An affirmative consent standard, in law, does not actually solve the issue it is intended to tackle, which is (unless I’m mistaken), how we can prosecute sexual assault or rape cases in which the victim did not actively resist. I will be the first to tell you that I believe, absolutely, that the example I have just given is an example of rape. Coercing or blackmailing somebody into sex is rape. Having sex with somebody who is so intoxicated they would sign their life savings over to a stranger or blithely walk into traffic is rape. Aggressively, persistently coming onto someone who is mute, passive, and obviously very uncomfortable is sexual harassment, and if it graduates to sex simply because the person cannot for whatever reason bring themselves to violently resist, it is rape. These statements are perhaps not widely accepted, and of course, they should be. People need to recognise the limits of meaningful consent, and they need to respect those limits. People who have convinced themselves that sex under these circumstances is not rape need a fucking wakeup call.

The question is how we can translate this critical social norm into legislation. And I just don’t know how that’s possible. I don’t think affirmative consent laws achieve this, because they don’t provide a workable solution as to how the presence or absence of meaningful consent can be established. Someone being raped by their boss, or raped while rendered insensible by drugs or alcohol, might appear to both actively and affirmatively consent, but that appearance of consent doesn’t actually mean anything. Conversely, I don’t think I have ever in my life received a form of affirmative consent from any of my partners that would satisfy the criteria of California’s new law, but I sincerely hope that nobody believes that makes me a rapist. As far as I can see, any consistent application of this law would result in consequences that are completely absurd, which means that the law is basically useless for the purpose of establishing a practical, enforceable distinction between consensual sex and rape.

Laws that, if enforced consistently, would lead to the imprisonment of thousands of people cannot be enforced consistently. Laws that cannot be enforced consistently will be enforced arbitrarily. We have laws like this already; laws against marijuana possession, and against being heavily intoxicated in public, amongst others. These laws are violated routinely, which leaves it up to the police and the courts to decide who is prosecuted and who isn’t. Inevitably, in both Australia and the US, members of marginalised groups are prosecuted frequently while members of privileged groups are prosecuted only rarely.
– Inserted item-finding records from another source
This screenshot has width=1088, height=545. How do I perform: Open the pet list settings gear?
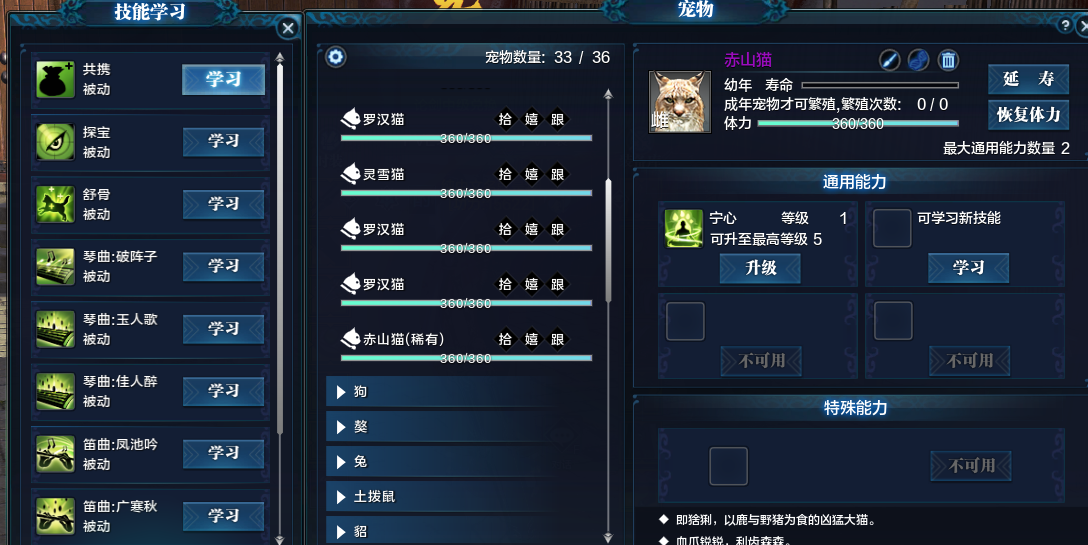[x=336, y=56]
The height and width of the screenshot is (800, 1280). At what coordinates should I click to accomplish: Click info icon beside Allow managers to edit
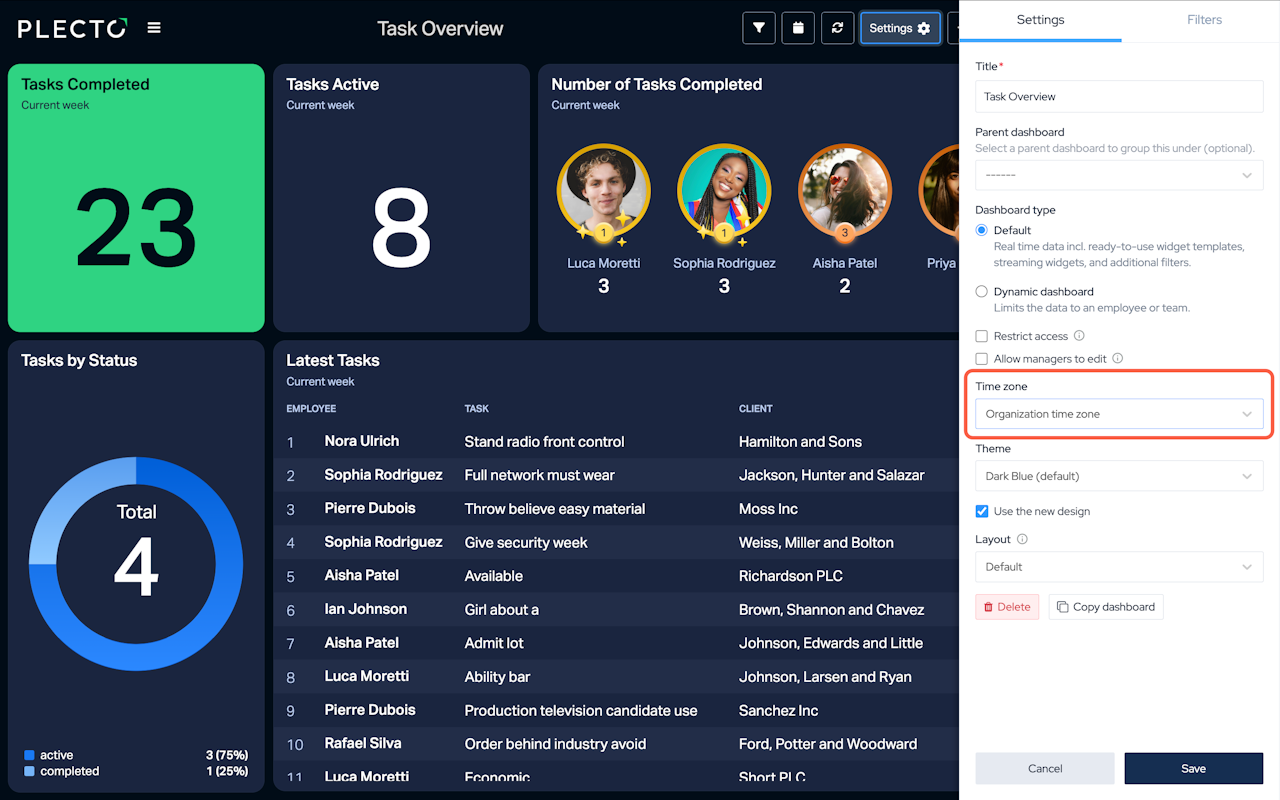pyautogui.click(x=1118, y=358)
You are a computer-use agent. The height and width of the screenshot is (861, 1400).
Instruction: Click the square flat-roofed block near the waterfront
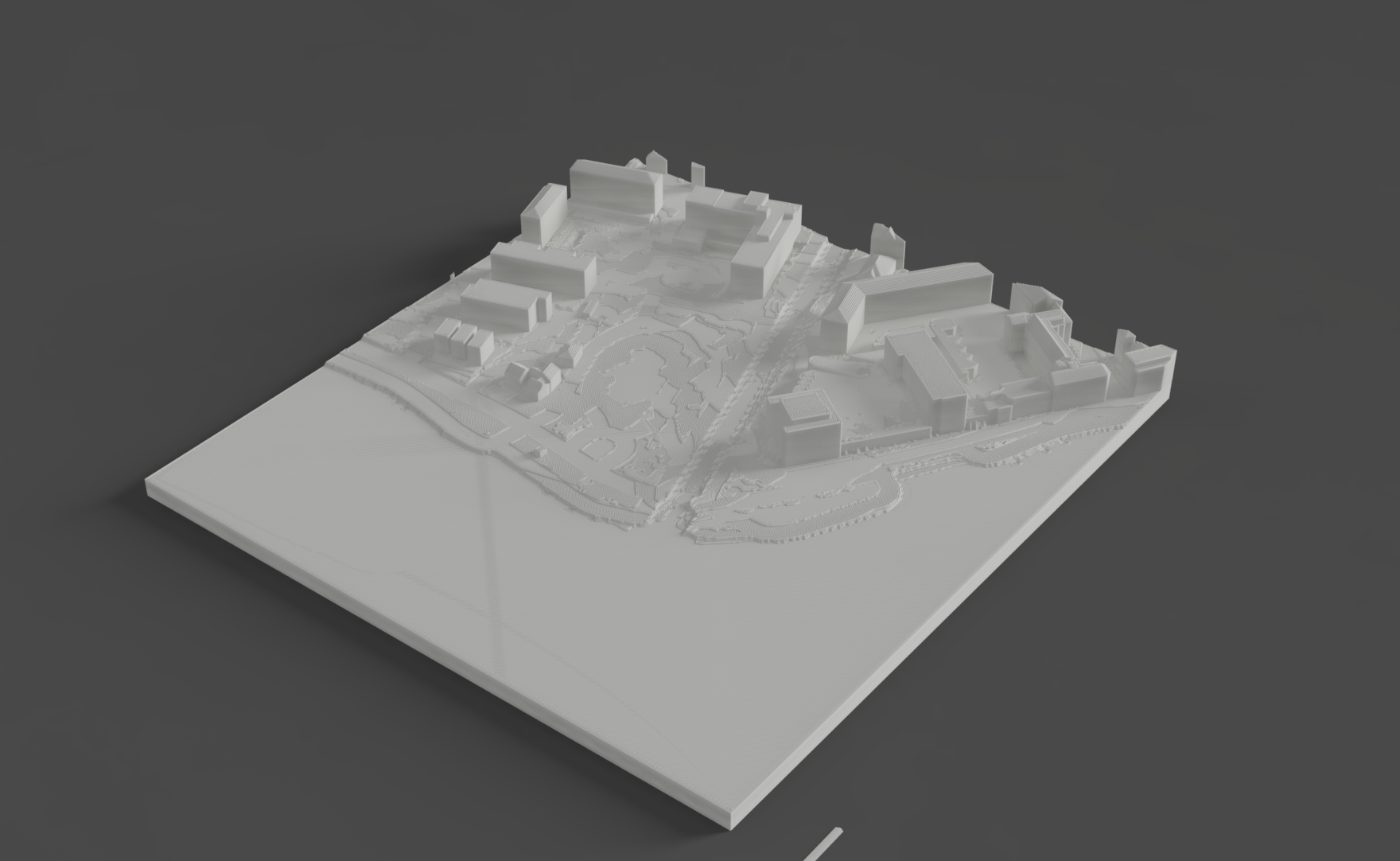807,426
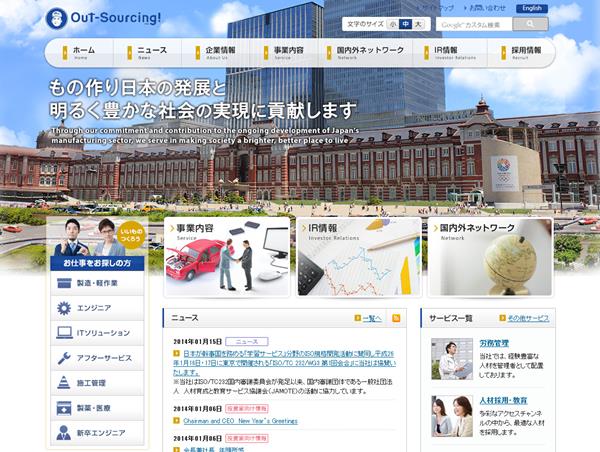Select the After Service wrench icon
Image resolution: width=600 pixels, height=452 pixels.
click(63, 358)
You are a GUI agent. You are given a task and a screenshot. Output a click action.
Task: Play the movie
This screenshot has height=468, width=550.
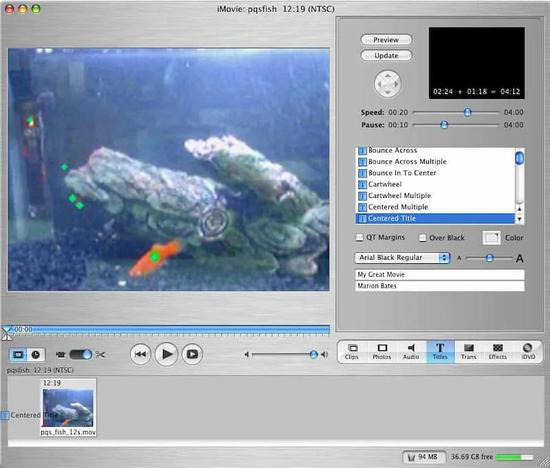[x=166, y=354]
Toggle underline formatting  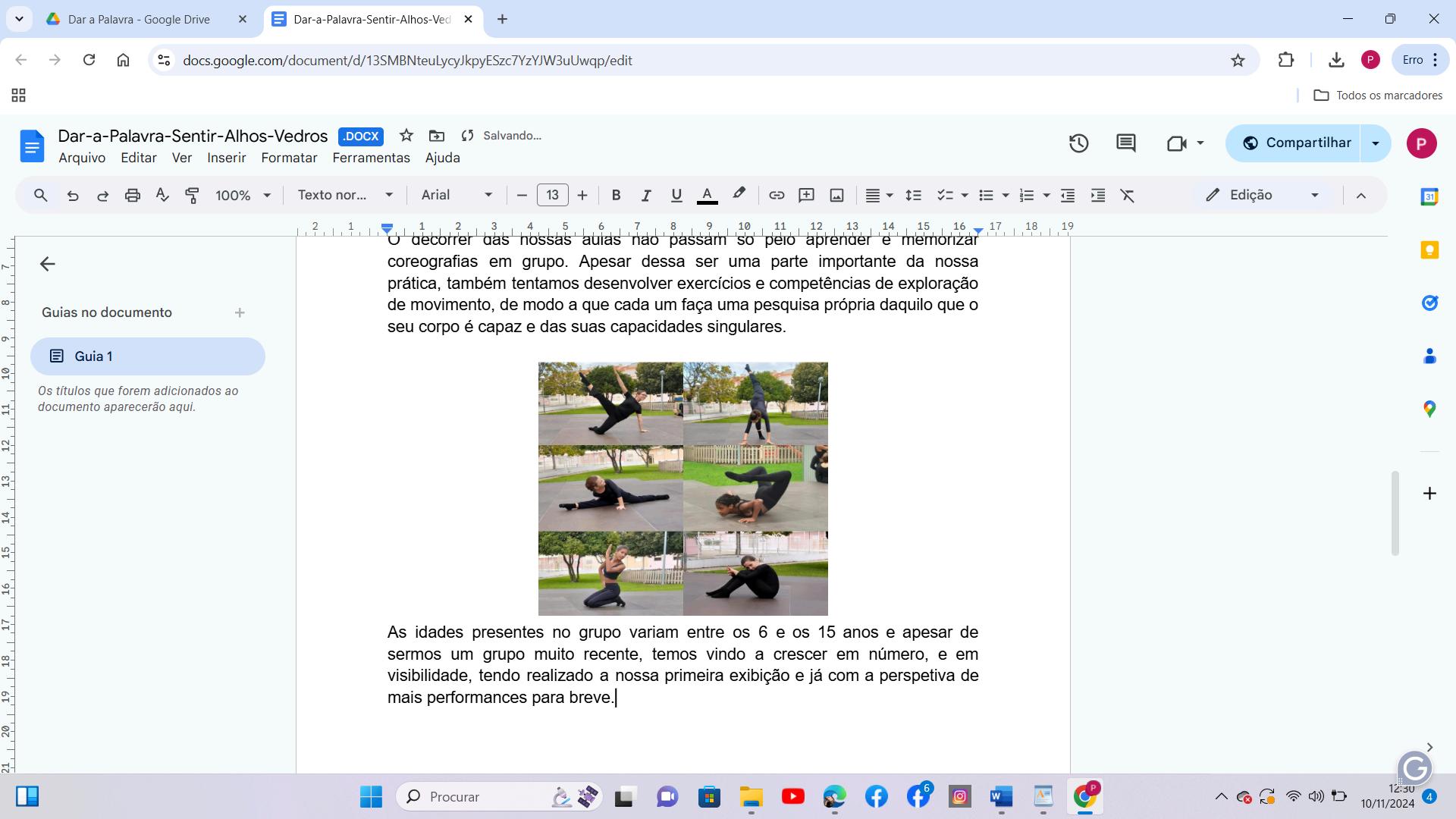tap(676, 196)
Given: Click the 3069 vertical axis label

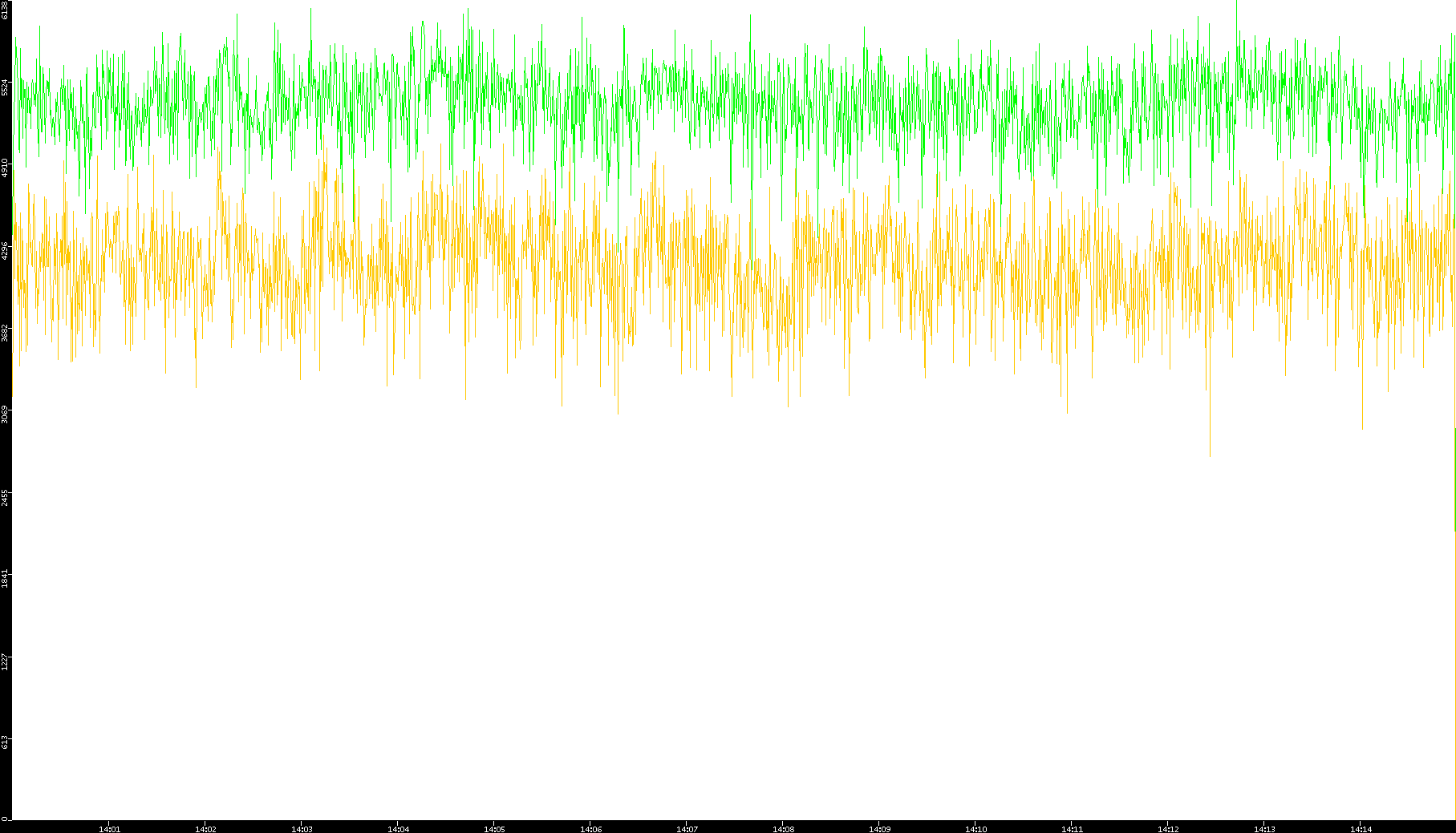Looking at the screenshot, I should pyautogui.click(x=5, y=415).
It is impossible to defend yourself in these sorts of cases; technically, you have broken the law, but everybody breaks this particular law all the time. That is not a defense. It doesn’t matter that everybody else in the pub was drunk as well, that almost all young people in Australia smoke pot at some point, that almost nobody asks their partner for explicit consent every time they initiate sex. If your number comes up, even if it comes up through arbitrary, unfair, or malicious circumstances, even if you have truly done nothing morally wrong, you can easily be convicted. In each case, even if your behaviour was otherwise perfectly acceptable, you have broken the law. A law against which people who have done nothing wrong cannot mount a defense is an unjust law, especially if that law is likely to be enforced selectively.

Affirmative consent laws put a huge amount of power into the hands of systems that are known for arbitrary abuses of marginalised people. It is not that the law’s claims about what constitutes meaningful consent are wrong, it is that this standard of consent, even though it should be a social norm, is simply impossible to enforce consistently in the legal sphere. We do need better social standards for consent. We do need to widely recognise that cases in which unconsenting people did not or could not violently resist, for whatever reason, are rape. We do need better laws to protect people from these crimes. But regrettably, affirmative consent laws do not provide a workable solution to any of these issues. We have to keep looking.